Moody's Downgrades Seven Classes of Morgan Stanley Capital I Inc. 2007-XLF

12 May 2010

Approximately $634.2 Million of Structured Securities Affected

New York, May 12, 2010 -- Moody's Investors Service ("Moody's") downgraded seven classes of Morgan Stanley Mortgage Capital I Inc . Series 2007-XLF. This includes four pooled classes, and three non-pooled, or rake, classes associated with the HRO Hotel Portfolio Loan and the Starco Office Portfolio Loan. The downgrades were due to the deterioration in the overall performance of the assets in the trust, the significant concentration of loans secured by riskier property types including hotels and undeveloped land, and refinancing risk associated with loans approaching maturity in an adverse environment. Approximately 78% of the loans by pooled balance mature during calendar year 2011. Moody's also affirmed one pooled class. Moody's placed seven classes on review for possible downgrade on May 5, 2010. This action concludes Moody's review. The rating action is a result of Moody's on-going surveillance of commercial mortgage backed securities (CMBS) transactions.

As of the April 15, 2010 distribution date, the transaction's certificate balance decreased by approximately 42% to $796 million from $1.4 billion at securitization due to the payoff of five loans initially in the pool and partial loan pay downs associated with five additional loans. The certificates are collateralized by ten floating-rate loans ranging in size from 3% to 20% of the pooled trust mortgage balance. The largest three loans account for 50% of the pooled balance. The pool composition includes office properties (47% of the pooled balance), hotel properties (40%) and undeveloped land (13%).
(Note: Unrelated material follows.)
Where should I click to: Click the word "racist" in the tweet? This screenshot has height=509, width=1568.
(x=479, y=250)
There is currently one loan in special servicing (The New Boston Office Portfolio Loan - 8.0% of the pooled balance). It was transferred to special servicing on February 8, 2010 due to the borrower's inability to post additional collateral of $3.5 million required to satisfy the debt service coverage ratio ("DSCR") test necessary to qualify for the maturity extension to February 9, 2011. The loan was modified on April 9, 2010 and will be transferred back to the master servicer once the three month rehabilitation period is completed. Terms of the loan modification include an extension of the loan maturity to February 9, 2011 with the option to extend for an additional twelve months. The additional collateral required to satisfy the DSCR test can be posted in installments through January 9, 2011. Property release provisions were modified to allow the release of an underperforming property in a manner that would be accretive to the lender. Additionally, a letter of credit in the amount of $9.2 million that was posted by the borrower in July 2007 to meet the DSCR test after the release of one property can now be drawn and applied to pay down the loan. The servicer expects that this will occur on the May 2010 payment date.
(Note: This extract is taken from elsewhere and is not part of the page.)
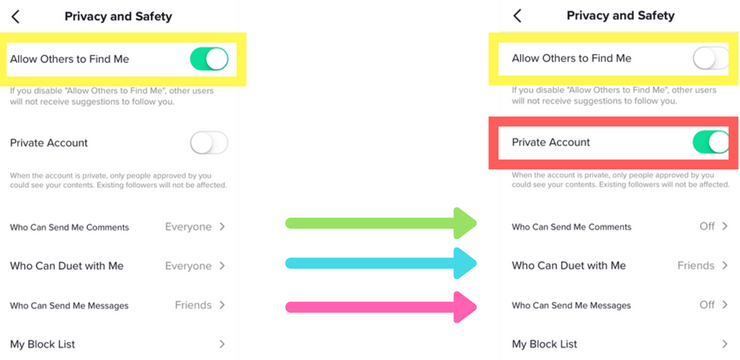The height and width of the screenshot is (360, 740).
Task: Expand Duet setting chevron beside Everyone
Action: [222, 266]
Moody's weighted average pooled loan to value ("LTV") ratio is 91%, compared to 83% at last review. Moody's stressed debt service coverage ratio (DSCR) for pooled loans is 0.85X, compared to 1.14X at last review.
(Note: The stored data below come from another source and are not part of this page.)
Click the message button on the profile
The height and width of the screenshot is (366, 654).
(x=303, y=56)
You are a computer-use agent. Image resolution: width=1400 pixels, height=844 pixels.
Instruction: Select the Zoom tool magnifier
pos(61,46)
Major remaining loans in the transaction include:

The Crowne Plaza Times Square Loan ($151.8 million -- 20%) is secured by leasehold interests in a 770-key, full service hotel located at 49th Street and Broadway in the Times Square area of New York, NY. The hotel underwent an $85 million renovation that was completed in late 2008. In addition to the hotel rooms, loan collateral includes approximately 180,328 square feet of office space, 42,121 square feet of retail space and a 159-car parking garage. The commercial component was 98% leased as of December 2009. Two tenants, American Management Associates (155,506 square feet) and TSI Broadway (46,820 square feet), lease approximately 91% of the commercial space with lease expirations in 2016 and 2019, respectively. The commercial component contributes approximately 13% of total gross revenue.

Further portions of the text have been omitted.